Current-Density Functional Theory of Linear Response to Time-Dependent Electromagnetic Fields

Abstract

Local density approximations are known to be very useful in calculating the ground-state exchange and correlation (xc) energy of many-electron systems [1], and local approximations are gaining in importance for the description of xc effects in time-dependent situations also [2,3]. Most of the time-dependent work has dealt with a scalar time-dependent xc potential \({v_{xc}}(\vec r,\omega )\) approximated as a local functional of the time-dependent density \(n(\vec r,\omega )\) as described in the chapter “Time-dependent density functional theory” in the introductory section of this Book. Despite much progress in this scalar approach, it will be shown in this Chapter that existing approximations for v _xc require modification. In particular, it will be shown that (i) there is no local density approximation for the scalar xc potential at finite frequency (ii) there is, however, a consistent local approximation for a vector xc potential \({{\vec a}_{xc}}(\vec r,\omega )\) in terms of the dynamic current density \(\vec j(\vec r,\omega )\) and its space derivatives, as well as the ground-state density and its space derivatives.
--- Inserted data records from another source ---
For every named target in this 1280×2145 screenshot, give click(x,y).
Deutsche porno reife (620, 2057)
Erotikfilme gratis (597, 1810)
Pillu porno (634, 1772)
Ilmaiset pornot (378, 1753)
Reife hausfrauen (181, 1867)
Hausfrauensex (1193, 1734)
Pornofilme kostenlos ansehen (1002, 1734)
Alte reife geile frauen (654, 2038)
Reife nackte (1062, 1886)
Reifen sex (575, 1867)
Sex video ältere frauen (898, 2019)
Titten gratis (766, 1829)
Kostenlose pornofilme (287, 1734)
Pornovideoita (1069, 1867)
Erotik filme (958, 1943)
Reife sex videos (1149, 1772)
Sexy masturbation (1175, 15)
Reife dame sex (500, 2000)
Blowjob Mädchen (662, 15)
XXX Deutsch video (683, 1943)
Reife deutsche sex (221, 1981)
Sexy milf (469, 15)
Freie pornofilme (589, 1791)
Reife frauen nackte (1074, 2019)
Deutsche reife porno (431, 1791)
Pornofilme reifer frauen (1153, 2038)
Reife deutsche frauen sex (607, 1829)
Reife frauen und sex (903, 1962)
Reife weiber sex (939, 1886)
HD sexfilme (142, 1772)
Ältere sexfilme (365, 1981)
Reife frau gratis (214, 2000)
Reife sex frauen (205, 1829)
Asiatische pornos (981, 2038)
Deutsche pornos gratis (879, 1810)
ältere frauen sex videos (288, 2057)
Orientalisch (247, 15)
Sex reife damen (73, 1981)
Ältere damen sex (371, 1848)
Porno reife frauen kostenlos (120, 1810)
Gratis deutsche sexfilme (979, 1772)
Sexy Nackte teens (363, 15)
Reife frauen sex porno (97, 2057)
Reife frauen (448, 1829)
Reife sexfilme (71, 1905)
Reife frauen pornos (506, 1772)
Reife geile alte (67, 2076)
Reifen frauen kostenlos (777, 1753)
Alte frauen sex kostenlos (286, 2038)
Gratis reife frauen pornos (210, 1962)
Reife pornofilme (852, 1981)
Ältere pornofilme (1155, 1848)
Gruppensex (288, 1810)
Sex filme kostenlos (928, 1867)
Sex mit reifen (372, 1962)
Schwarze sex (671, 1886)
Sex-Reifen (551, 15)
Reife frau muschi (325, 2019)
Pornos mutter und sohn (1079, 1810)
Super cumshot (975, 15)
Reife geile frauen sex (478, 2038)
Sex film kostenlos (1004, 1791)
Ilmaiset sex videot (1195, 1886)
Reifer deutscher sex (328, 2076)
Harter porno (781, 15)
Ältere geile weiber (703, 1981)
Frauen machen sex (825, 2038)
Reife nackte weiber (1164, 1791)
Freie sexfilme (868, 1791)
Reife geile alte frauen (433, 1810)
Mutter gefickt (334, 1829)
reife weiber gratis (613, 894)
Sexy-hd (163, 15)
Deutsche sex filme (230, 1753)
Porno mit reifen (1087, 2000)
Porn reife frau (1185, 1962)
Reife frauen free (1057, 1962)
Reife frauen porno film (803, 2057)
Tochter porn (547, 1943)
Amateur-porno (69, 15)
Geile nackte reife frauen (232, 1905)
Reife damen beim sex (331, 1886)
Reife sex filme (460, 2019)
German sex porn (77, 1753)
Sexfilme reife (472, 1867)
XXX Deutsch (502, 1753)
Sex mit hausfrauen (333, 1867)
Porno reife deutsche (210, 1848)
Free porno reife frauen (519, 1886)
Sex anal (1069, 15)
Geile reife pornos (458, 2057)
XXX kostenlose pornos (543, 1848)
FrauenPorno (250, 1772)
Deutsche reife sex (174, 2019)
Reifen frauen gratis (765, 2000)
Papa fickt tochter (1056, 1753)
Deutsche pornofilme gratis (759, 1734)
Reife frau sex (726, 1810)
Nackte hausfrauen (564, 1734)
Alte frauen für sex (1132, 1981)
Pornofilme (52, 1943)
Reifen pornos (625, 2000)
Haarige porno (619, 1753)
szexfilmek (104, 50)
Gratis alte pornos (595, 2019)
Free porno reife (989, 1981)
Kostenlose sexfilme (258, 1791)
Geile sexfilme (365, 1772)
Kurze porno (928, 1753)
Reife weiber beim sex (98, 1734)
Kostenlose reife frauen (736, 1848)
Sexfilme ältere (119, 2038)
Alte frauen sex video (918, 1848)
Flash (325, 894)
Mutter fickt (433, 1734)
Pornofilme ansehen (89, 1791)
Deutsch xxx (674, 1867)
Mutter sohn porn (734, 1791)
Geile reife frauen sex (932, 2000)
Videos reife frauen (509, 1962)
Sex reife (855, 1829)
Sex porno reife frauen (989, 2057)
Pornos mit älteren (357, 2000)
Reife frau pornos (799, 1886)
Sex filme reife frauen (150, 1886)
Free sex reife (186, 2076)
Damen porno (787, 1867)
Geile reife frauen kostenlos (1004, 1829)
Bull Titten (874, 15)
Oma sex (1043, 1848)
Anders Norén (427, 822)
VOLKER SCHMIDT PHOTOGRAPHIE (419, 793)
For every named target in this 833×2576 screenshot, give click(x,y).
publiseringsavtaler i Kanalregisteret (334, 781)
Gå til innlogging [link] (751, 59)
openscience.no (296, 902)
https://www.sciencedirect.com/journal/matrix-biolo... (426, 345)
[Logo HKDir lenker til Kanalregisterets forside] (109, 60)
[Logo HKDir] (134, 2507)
This approximation is valid, at a given frequency, for sufficiently slow spatial variations of the ground-state density and of the perturbing dynamic potential. The appropriately modified vector xc potential will be derived here in some detail, thus filling out the brief description published recently [4]. New material will also be presented, providing interpretation of the findings in the simple case of one dimensional inhomogeneity.